Giants’ Bones? Fossilized Testicles? How Humans Reacted to the Discovery of Dinosaurs
Edward Dolnick on Rigorous Yet Humorously Misguided Scientific Inquiry in the 17th and 18th Centuries
For our ancestors in the early 1800s, the discovery of bones and footprints was thrilling, bewildering news. This was not just another scientific discovery, like the sighting of a new moon around a distant planet. This was proof of life where no one had ever imagined it.
Think of modern-day astronomers who believe that we on Earth are not alone. For decades they have turned their telescopes to the heavens, searching for signals in an endless void. So far, nothing.
Scientists and fossil hunters in the first half of the 1800s were the frock-coated counterparts of those present-day searchers. With two crucial differences—they looked back in time, not out in space, and they did detect signs of life.

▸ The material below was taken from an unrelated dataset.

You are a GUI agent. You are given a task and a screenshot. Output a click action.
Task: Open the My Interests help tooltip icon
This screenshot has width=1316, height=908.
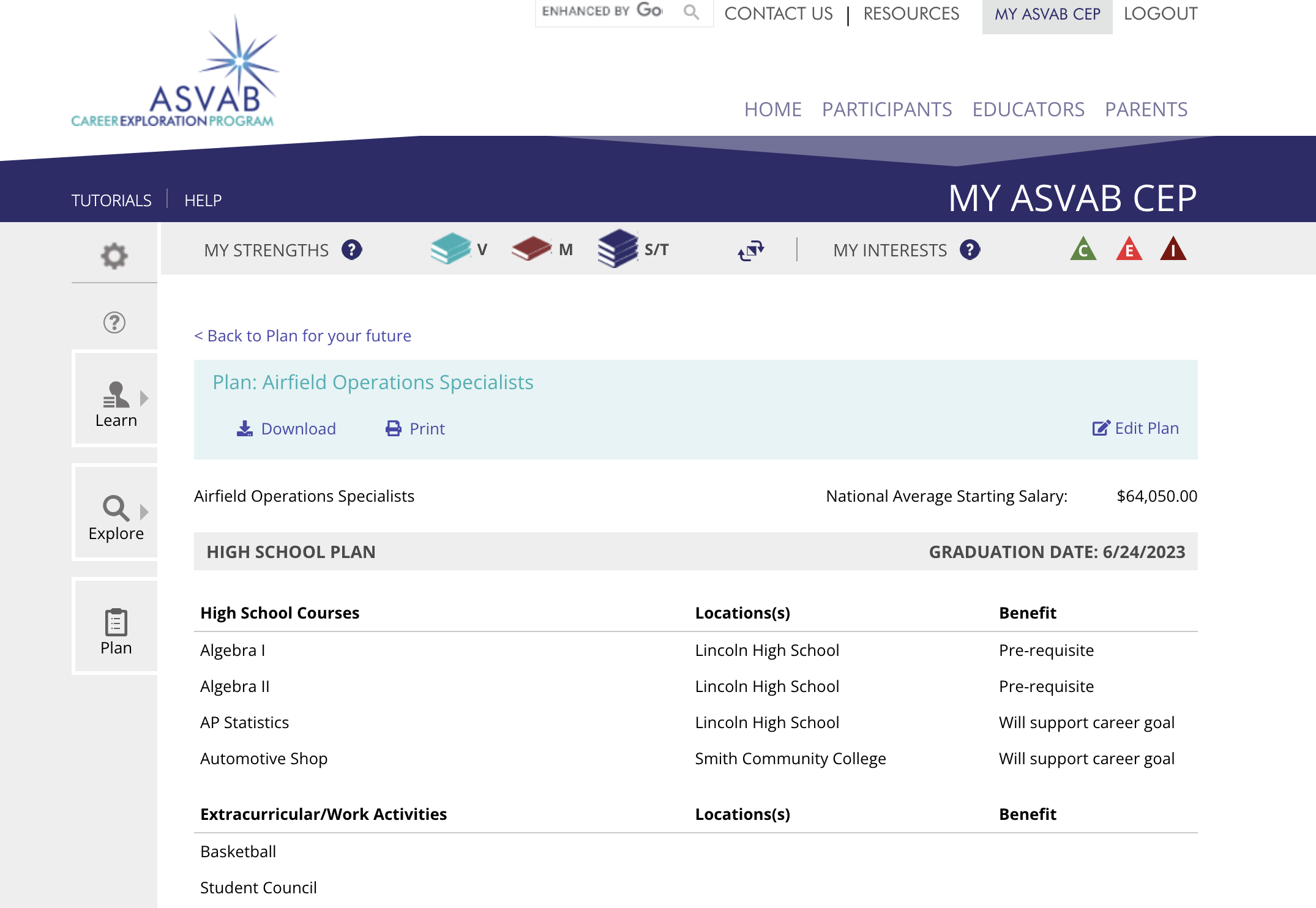tap(970, 250)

Not subtle signs either, like odd patterns of static picked up by a computer. Here were teeth like daggers and ribs like rafters.
One of the great hazards in trying to picture the past is forgetting that our forebears didn’t know how their story ended.Poets, scientists, and ordinary men and women looked at the dinosaur discoveries and shuddered and marveled. Tennyson (using an archaic word for “tore”) imagined a bygone world that featured “Dragons of the prime, / That tare each other in their slime.”
Perhaps Tennyson and his peers would have been less astonished if they had anticipated a world that teemed with huge, violent beasts. But the nineteenth century’s aliens turned up out of the blue, as we have seen, and the public was blindsided in a way that people in today’s world—who have known about the search for ET for decades—could never be.
For a moment, try to imagine a modern counterpart. Think what it might be like if people had never dreamed of life anywhere but on Earth. And then picture that one night a spaceship materialized a few dozen feet above Fifth Avenue and proceeded to make a slow and stately tour of Manhattan.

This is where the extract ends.